Scoreboard or Scorebook Watching?

I'm not a big scorebook watcher although I value analytics. How can that be? 

Basketball is the ultimate team game. I think it was Red Auerbach who said, "it's not about putting the five best players on the court, but the five players who play best together." If you have reliable stats, you can gather a lot of information from assists, turnovers, assist-turnover ratio, shooting percentages, and rebounds. When I assist, I've tracked other stats like forced turnovers, screens leading to baskets, steals, and held balls. Advanced analytics look at combinations of players and their offensive and defensive ratings which is better. 

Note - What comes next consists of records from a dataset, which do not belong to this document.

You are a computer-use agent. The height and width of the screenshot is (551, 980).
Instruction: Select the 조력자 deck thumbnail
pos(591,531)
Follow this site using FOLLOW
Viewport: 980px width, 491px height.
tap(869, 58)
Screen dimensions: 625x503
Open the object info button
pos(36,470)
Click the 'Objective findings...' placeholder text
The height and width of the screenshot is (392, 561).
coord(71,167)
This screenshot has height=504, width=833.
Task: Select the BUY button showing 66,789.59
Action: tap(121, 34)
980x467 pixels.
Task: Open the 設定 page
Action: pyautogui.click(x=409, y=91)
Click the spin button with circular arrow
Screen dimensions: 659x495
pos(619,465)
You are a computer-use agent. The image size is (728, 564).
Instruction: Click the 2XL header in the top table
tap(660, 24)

For example, Jordan Mickey has a very high Player Efficiency Rating, but he's barely been on the court and mostly in garbage time. Those stats aren't scalable. 

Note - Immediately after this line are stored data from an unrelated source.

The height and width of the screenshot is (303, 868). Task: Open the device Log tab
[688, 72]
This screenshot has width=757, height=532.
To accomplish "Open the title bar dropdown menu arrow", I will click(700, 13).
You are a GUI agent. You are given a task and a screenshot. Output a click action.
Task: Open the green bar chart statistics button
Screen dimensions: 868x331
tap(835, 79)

Imagine a player who is a secondary scorer but plays inconsistent individual and team defense, doesn't rebound, pass, screen, or handle the ball a lot. What's his role? 

Contrast another player who isn't a big scorer, but is engaged in every other phase of the game - defending, setting up teammates, a presence on the floor and the bench. We really have to ask how the team functions in units. 

Confidence and humility aren't mutually exclusive. We can and do value players far beyond the most obvious numbers. Some players produce because of they impact the game in critical ways at critical times...providing help or limiting a scorer. The scorebook tells you nothing of their worth. 

Coaches see everything. Scorebook watchers see only a fraction of the game.